The LORD then went to Aaron and commanded him to meet Moses in the desert. So he went and met Moses on Mt. Sinai in Horeb, the "mountain of God" where Moses had earlier seen the burning bush. Moses told Aaron all that the Lord had said, and what their mission was. And they went and gathered together all of the elders of Israel. Aaron spoke and showed them all the signs that GOD had said, and the people believe, and worshipped GOD.

Thoughts, questions, issues

  • Exodus is the second book in the Pentateuch, the five books of Moses, the Torah. It follows the stories of the patriarchs from Genesis, which ended with Israel in Egypt. When Exodus opens, Israel is not longer a welcome visitor, but a captive people. Exodus is the story of how they are delivered from bondage in Egypt.
  • I'm not sure what to make of the midwives. On the one hand, the king is concerned that the Israelis outnumber the Egyptians. On the other, there are two midwives for the Israelis, and they are named in the text. Are they meant to represent a large number of midwives? What is the significance, if any, of the names?
  • In chapter 2, the man with the daughters is called Reuel. In chapter 3, the same man, unless I'm badly mis-reading something, is called Jethro.
  • When GOD called Abraham to sacrifice Isaac, he went up to the mountain, bound his son, and raised the blade before God stopped him. When GOD called Moses to lead the Israelis out of Egypt, Moses begged him to find someone else. And even after seeing three miraculous signs, he still wants more.
  • God names himself "I AM THAT I AM." One of the issues in philosophical debates is whether the universe requires a creator, a first cause, an uncaused cause.

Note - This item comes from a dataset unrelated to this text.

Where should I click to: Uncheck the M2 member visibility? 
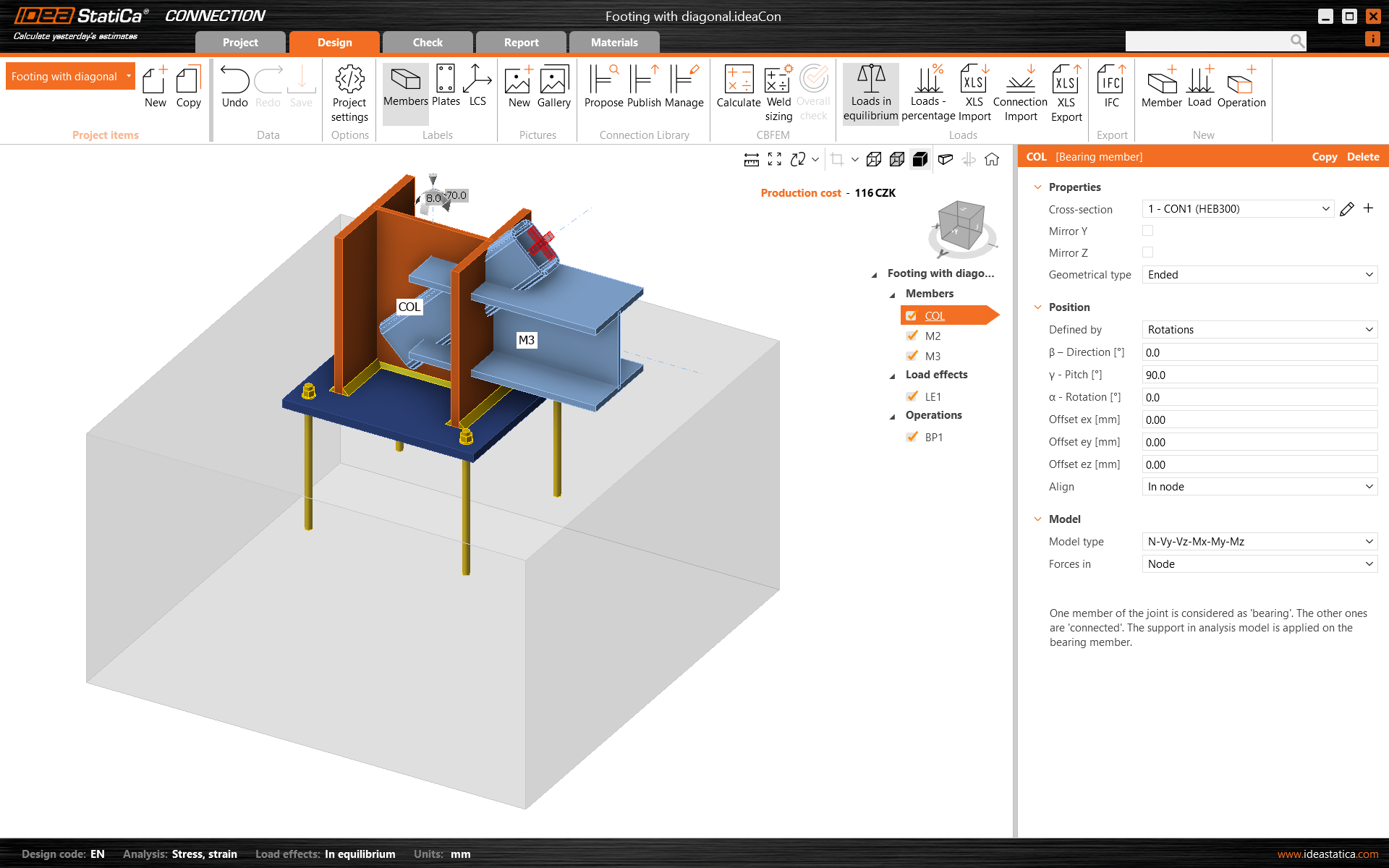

Logically, there is not effect without a cause, and everything we see is an effect. What is the cause?

    "I AM THAT I AM" (or "I AM WHO I AM" [NIV]) can certainly be read as a claim to being that uncaused cause.
  • One thing that is unclear in this story is how, or how well, Moses and Aaron knew one another. We don't know at what age Moses went to live in the palace, whether Aaron was older or younger, how it was that Aaron wasn't killed during the Pharoah's purging of male Hebrew babies or whether there was any interaction between Moses living in Pharoah's house and Aaron living (presumably) in Hebrew slave quarters.
  • I like the imagery of God "stretch[ing] out my hand over Egypt."
  • Ex 4:24-26, the story of the meeting and conflict at the inn, and the circumcision of Moses' son(s), is one of those that I really have no context for. I don't understand who "the LORD" is, in this context, because surely, if the LORD had tried to kill Moses, well, Moses would have been killed. Nor is there any reason which strikes me as plausible for GOD to attempt to kill Moses who was on a mission which GOD had just given him. I can't see any reason that Zipporah would react by cutting of her son's foreskin. I don't understand why she calls him a "bloody husband" (though I can't help but wonder if that's the etymology of that particular piece of Bristish slang.) In short, it's a two-verse story that I find myself completely unequipped to deal with, which is probably why I quickly forgot it the last time I read the book.

Proverbs 16:1-16

So many of the lessons in the book of Proverbs use, at least figuratively, the idea of wealth, riches, gold and silver and jewels, as things that people want. And as rewards for good behavior. 16:16 is a verse in which that idea is used to make wisdom itself even more desirable.
How much better is it to get wisdom than gold; and to get understanding rather to be chosen than silver!